Violence flares on Wellington wharves

24 October 1913

Unionists stand their ground as mounted special constables prepare to charge them
Unionists stand their ground as mounted special constables prepare to charge them (Auckland Libraries, 7-A10659)

Violent clashes between unionised waterside workers and non-union labour erupted two days after Wellington’s ‘wharfies’ held a stopwork meeting in support of striking shipwrights.

Employers claimed the stopwork meeting breached the watersiders’ industrial agreement and brought in other (unionised) workers to replace the men who attended it. The union responded by refusing to work until the dismissed men were reinstated. The employers declared that the wharfies were on strike; the wharfies claimed they had been locked out.

Unionists began picketing the wharves on 23 October, and clashes broke out the following day. When negotiations between employers and union officials broke down, unionists boarded and occupied several of the ships in port.
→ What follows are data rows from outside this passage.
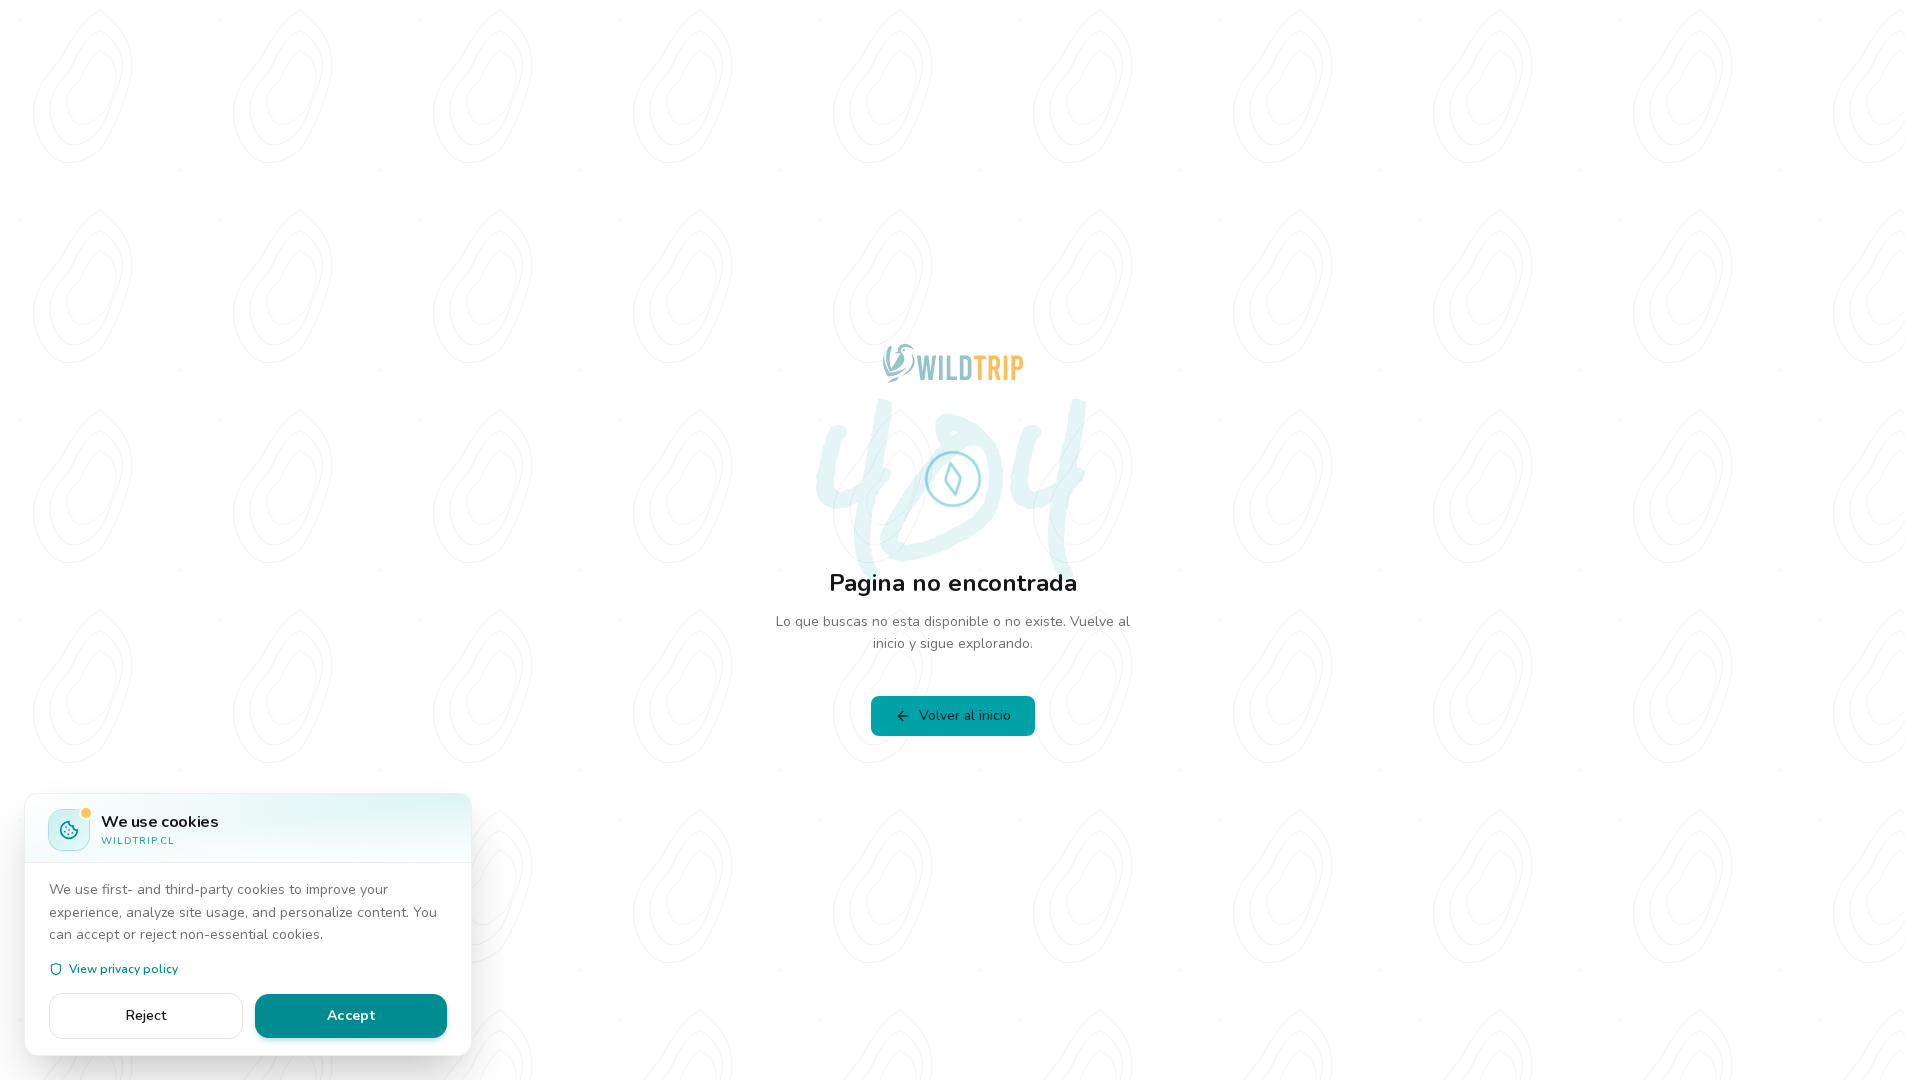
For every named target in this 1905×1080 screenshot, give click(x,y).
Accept (351, 1015)
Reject (146, 1015)
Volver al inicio (965, 715)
The Great Strike of 1913 – a bitter two-month strike involving 16,000 unionists around the country – had begun. The dispute saw running battles between strikers and mounted special police whom the unionists dubbed ‘Massey’s Cossacks’ after Prime Minister William Massey. 

The collapse of the strike in December 1913 dealt the militant labour movement a severe blow, although many of the leading unionists later rose to prominence in the Labour Party.